Mitsubishi Eclipse Cross PHEV teraz w wersji Ralliart

Mitsubishi i Ralliart to dwie marki, które potrafią rozpalić niejedną motoryzacyjną duszę. Dzisiaj wydają się jednak trochę zakurzone. Przypomnieniem całego motorsportowego dziedzictwa ma być Mitsubishi Eclipse Cross PHEV Ralliart, który właśnie wjechał do salonów.
Ralliart dla Mitsubishi jest tym, czym AMG dla Mercedesa, M dla BMW i RS dla Audi. A nawet jest czymś więcej, bo przecież Ralliart stoi za wygranymi samochodów Mitsubishi w rajdzie Dakar czy wyścigach WRC. Teraz Ralliart wziął się za cywilnego Eclipse Cross PHEV i przygotował do niego kilka pikantnych detali.

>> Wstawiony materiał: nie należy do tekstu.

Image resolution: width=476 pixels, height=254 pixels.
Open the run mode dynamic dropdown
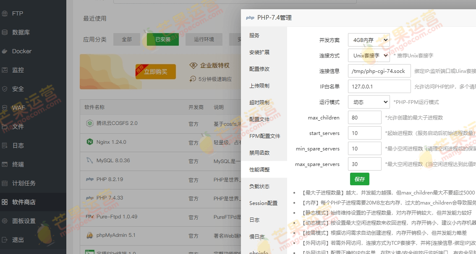tap(369, 102)
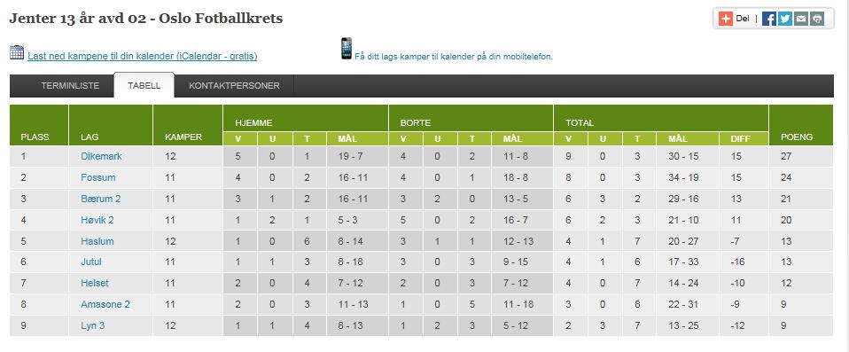Viewport: 849px width, 352px height.
Task: Click the mobile phone icon
Action: (346, 48)
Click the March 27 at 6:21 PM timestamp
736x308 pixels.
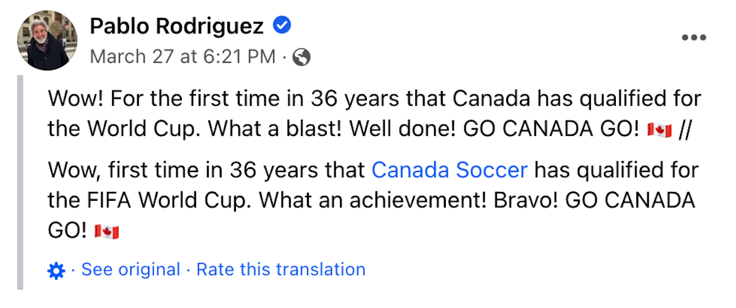click(182, 57)
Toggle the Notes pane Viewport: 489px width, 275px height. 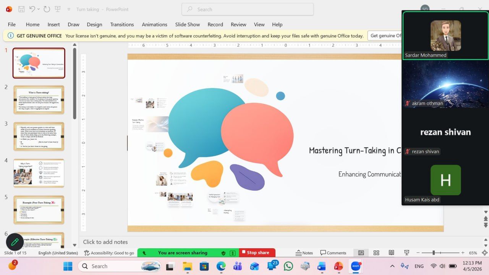click(304, 253)
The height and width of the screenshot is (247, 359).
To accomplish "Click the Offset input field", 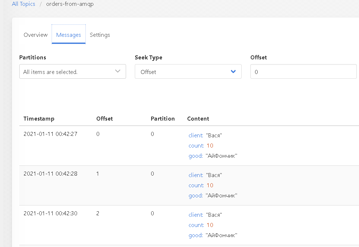I will [303, 72].
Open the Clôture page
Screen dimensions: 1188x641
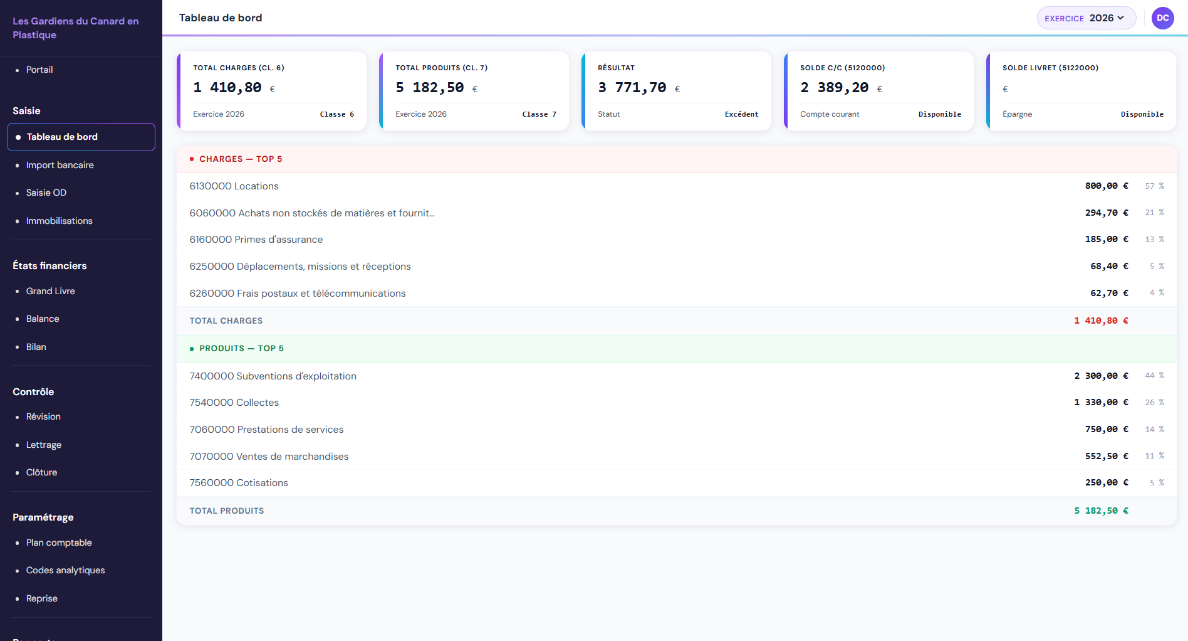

Wchodząc w detale, oferta Ralliart ogranicza się do absolutnego minimum, by nie powiedzieć kilku drobiazgów. Przyprawiony przez speców od sportu Mitsubishi Eclipse Cross PHEV może być doposażony w:
- naklejki na drzwi
- komplet dywaników
- nakładka dolna zderzaka przedniego
- nakładka dolna zderzaka tylnego
- nakładki progowe
- tylny spojler dachowy
- emblemat Eclipse Cross na pokrywę silnika (czarny lub chromowany).

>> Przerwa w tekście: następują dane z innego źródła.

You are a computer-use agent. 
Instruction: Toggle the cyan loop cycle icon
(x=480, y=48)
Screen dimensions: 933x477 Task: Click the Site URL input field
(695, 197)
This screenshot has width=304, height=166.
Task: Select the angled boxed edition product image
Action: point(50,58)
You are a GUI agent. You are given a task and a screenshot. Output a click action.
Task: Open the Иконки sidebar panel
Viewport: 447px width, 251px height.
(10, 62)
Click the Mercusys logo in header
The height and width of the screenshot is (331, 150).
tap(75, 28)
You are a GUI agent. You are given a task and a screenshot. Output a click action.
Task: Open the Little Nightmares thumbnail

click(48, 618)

Wszystko za 11 600 zł z montażem.
Co pod maską?
Mitsubishi Eclipse Cross PHEV to hybryda plug-in ładowana z gniazdko. W odróżnieniu jednak od konkurencji silnik benzynowy jest tutaj całkiem sporych rozmiarów, by nie powiedzieć olbrzymi. Solidne 2,4 l. sugeruje olbrzymią moc i niezłą dynamikę. W rzeczywistości ma on 98 KM. Tak, tak, to nie pomyłka. 98 KM musi wystarczyć, bo równocześnie w aucie pracują dwa silniki elektryczne o mocy 82 i 95 KM (po jednym na każdą oś). Całość przekłada się na 188 KM na kołach i napęd na cztery koła S-AWC.
Skoro to Mitsubishi Eclipse Cross to hybryda PHEV, warto dodać, że bateria o pojemności niespełna 14 kWh wystarcza na niespełna 40 km, choć producent zapewnia, że w trybie bezemisyjnym uda się przejechać 45 km.
Auto dostępne jest w dwóch wersjach wyposażenia Intense Plus Ralliart i Instyle Plus Ralliart. Za najtańsza trzeba zapłacić przynajmniej 219 990 zł bez rabatu.